Fourth, US mentality of dealing with China-US relations based on national strength shows no essential change, but we should note the changes in US public opinion toward China. Unlike China’s pragmatic understanding of the US, the Americans’ attitude toward China has become more “hostile” under the influence of the US media and politicians. Next, in the interaction between China and the US, we should try our best to overcome traditional and emerging problems, so as to finally reach a benign situation of practical cooperation.

Cheng Yawen, a professor at the School of International Relations and Public Affairs of the Shanghai International Studies University: Recently, we often came across the term “Global South” in both domestic and foreign media. In the past, China mainly cooperated with Western countries with the US at the core in terms of foreign trade. But as the US tries to decouple from China by launching the trade war, cooperating more closely with the Global South or third world countries inevitably becomes an alternative.

I think we need a new “three ring” environment. The first ring is China’s neighboring countries including Asean members, neighboring East Asian countries, Central Asian countries, and Russia. The second ring is the majority of third world countries in Asia, Africa and Latin America. The third ring is traditional Western countries.

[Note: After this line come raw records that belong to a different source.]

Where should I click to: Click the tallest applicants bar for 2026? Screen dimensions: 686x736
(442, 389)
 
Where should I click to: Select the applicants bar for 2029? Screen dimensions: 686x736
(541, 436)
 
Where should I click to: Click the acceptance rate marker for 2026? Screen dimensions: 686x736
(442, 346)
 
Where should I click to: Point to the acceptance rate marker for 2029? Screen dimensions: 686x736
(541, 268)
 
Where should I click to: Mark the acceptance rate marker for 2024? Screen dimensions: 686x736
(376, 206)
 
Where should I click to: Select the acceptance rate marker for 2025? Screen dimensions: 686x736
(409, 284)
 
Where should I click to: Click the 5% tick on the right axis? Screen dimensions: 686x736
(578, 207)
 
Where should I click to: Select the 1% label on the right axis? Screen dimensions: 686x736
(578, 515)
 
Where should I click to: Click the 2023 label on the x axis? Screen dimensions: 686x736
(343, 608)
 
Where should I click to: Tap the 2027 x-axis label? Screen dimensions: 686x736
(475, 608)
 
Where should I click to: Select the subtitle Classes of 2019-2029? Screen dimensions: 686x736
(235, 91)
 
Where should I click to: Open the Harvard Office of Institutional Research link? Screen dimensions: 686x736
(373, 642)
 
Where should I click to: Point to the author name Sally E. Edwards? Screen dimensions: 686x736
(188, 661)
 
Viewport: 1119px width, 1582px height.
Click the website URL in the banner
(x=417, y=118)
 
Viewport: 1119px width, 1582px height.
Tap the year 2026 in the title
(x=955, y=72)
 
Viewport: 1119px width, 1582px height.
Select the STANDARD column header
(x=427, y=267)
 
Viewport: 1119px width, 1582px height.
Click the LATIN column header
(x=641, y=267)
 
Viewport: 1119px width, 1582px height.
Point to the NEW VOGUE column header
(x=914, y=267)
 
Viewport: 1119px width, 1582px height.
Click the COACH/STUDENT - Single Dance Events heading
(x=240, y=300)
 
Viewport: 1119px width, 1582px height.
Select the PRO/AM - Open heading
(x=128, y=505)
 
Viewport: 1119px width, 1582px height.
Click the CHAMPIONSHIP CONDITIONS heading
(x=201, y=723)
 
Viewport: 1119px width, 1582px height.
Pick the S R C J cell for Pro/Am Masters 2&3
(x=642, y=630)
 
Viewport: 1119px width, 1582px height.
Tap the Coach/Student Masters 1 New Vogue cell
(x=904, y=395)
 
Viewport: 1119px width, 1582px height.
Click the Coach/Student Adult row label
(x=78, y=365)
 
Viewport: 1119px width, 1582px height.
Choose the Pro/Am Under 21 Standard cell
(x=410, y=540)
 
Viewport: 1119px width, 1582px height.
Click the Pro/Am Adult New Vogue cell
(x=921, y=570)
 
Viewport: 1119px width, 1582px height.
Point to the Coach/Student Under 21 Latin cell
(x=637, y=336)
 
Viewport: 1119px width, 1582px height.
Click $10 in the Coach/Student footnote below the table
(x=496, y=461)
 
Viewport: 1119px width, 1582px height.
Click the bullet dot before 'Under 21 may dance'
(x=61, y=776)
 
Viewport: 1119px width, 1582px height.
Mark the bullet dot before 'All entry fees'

There was a lot of cooperation between China and the US, especially in the 1970s and 1980s. At that time, China and the US had a common foe: the Soviet Union. Meanwhile, China was not powerful and the US did not think China was able to challenge its core interests. Now the two elements no longer exist. We can only try our best to bring bilateral relations back to the right track, although the outcome may not be positive. We should also try to maintain cooperation with Western countries.

Today, we should continue to open up, not only to the West, but also to Asia, Africa and Latin America. The importance of third world countries to China has been lifted.

This article was first published in the Global Times on April 24, 2023. The Global Times is an English-language Chinese tabloid under the People’s Daily, the flagship newspaper of China’s ruling Communist Party. The views expressed here are the scholars’ and not necessarily those of The Manila Times.